## Aim
Starting at the line containing "Where should I" and continuing through the end of the listing, rewrite every line, requests included, and add 143 to each coordinate value in the answers. Omit the pictures from your output.

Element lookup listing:
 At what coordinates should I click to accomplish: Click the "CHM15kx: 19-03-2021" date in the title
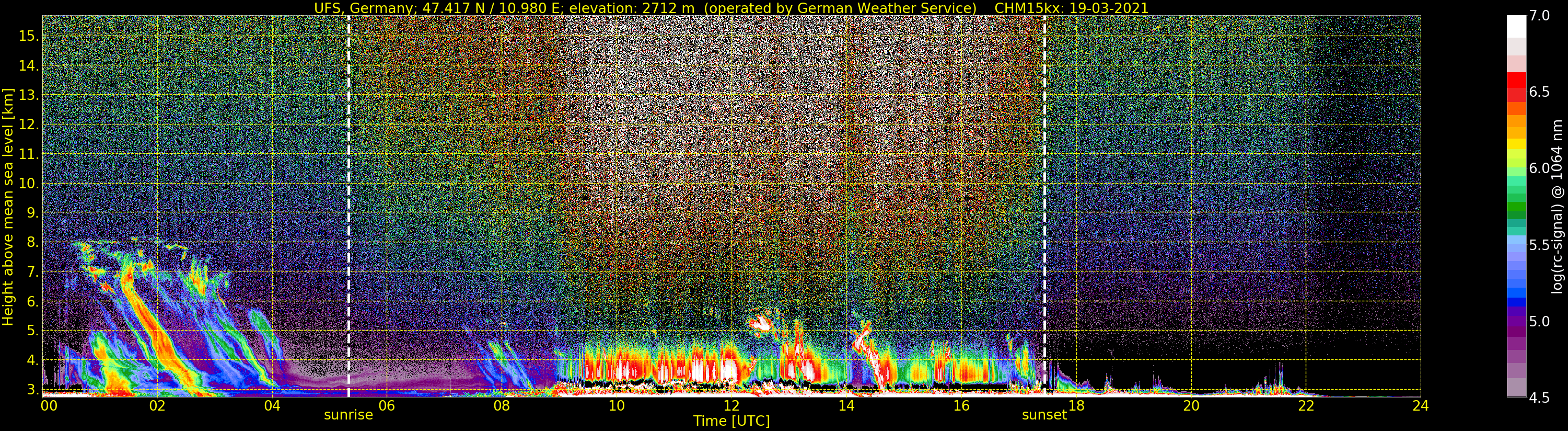[1071, 8]
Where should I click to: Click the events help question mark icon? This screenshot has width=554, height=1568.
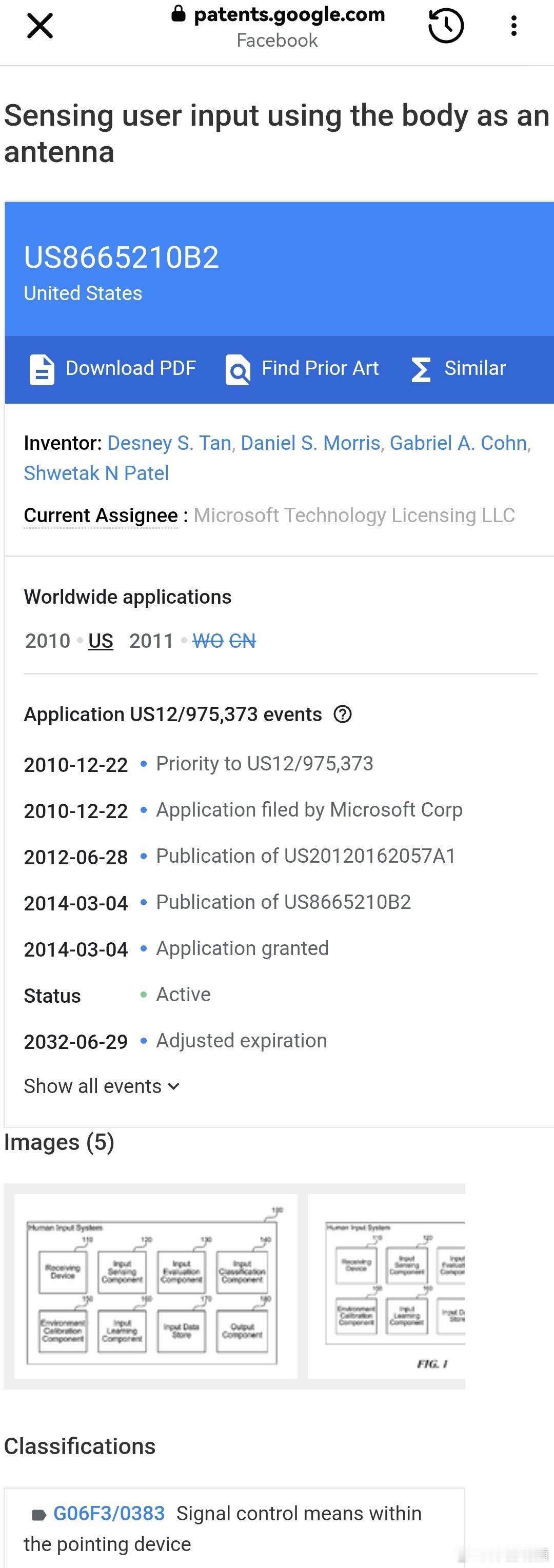tap(343, 714)
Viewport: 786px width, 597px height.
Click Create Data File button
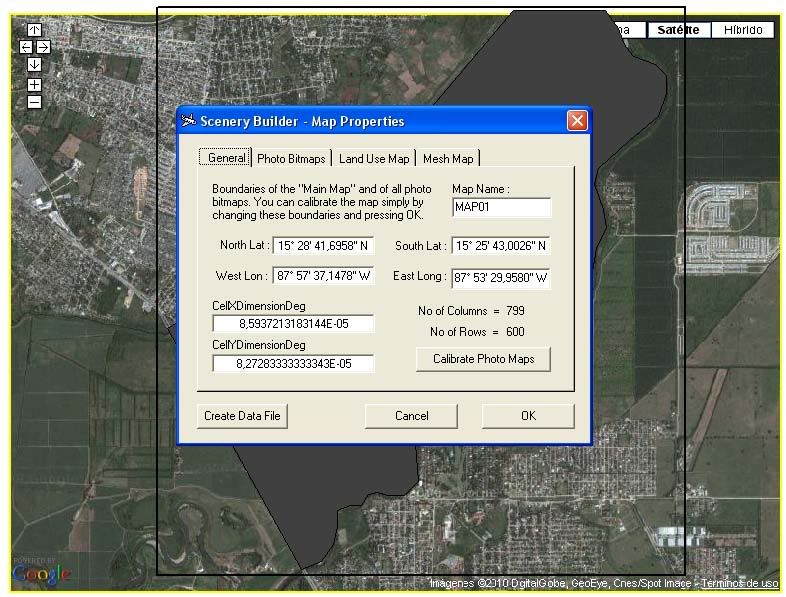coord(243,416)
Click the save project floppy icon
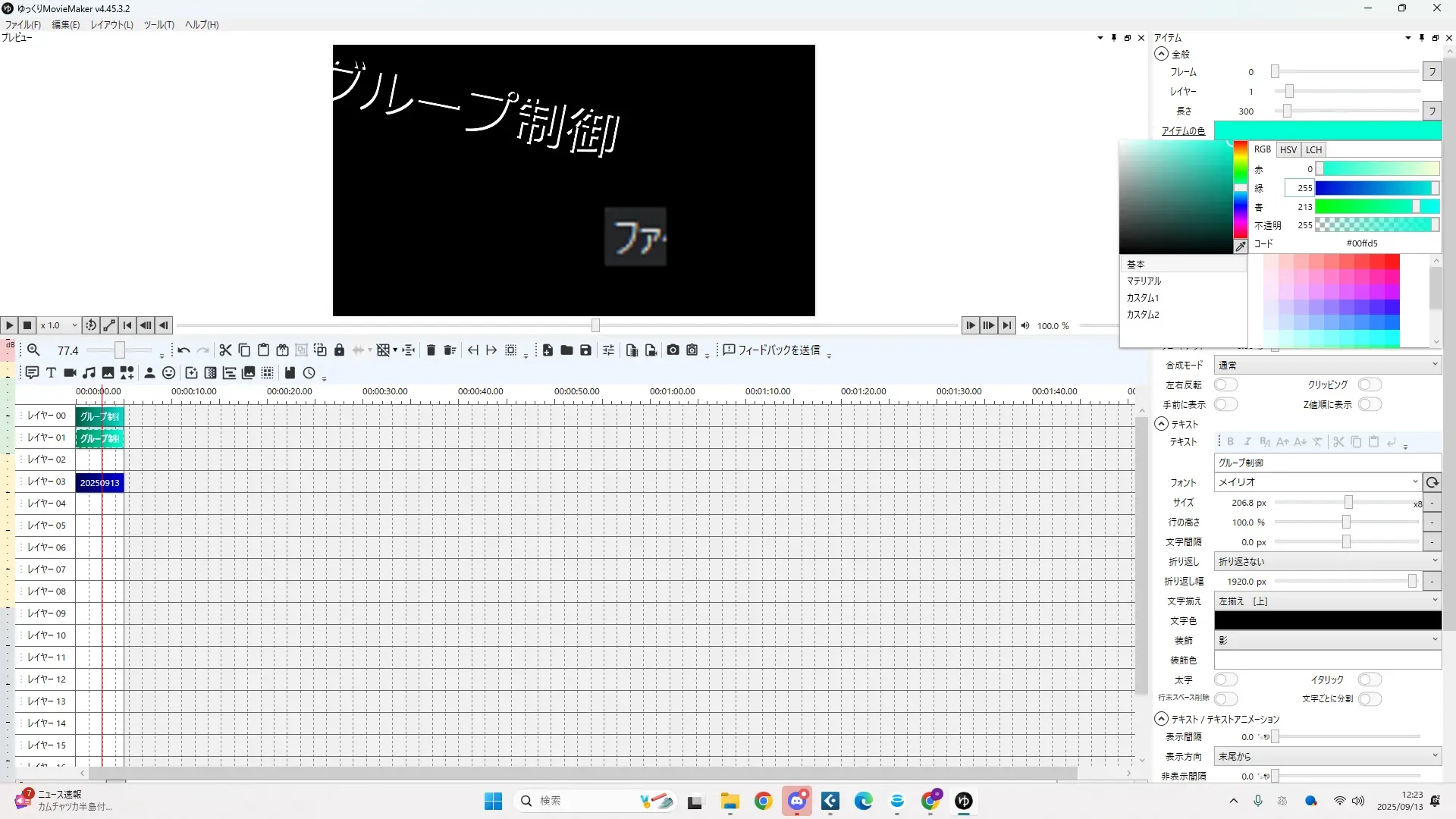 [585, 350]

## Complete answer
Where should I click to: Click the events help question mark icon? This screenshot has width=554, height=1568.
tap(486, 857)
Viewport: 786px width, 597px height.
Click Create Data File button
coord(386,559)
Click the save project floppy icon
 [728, 493]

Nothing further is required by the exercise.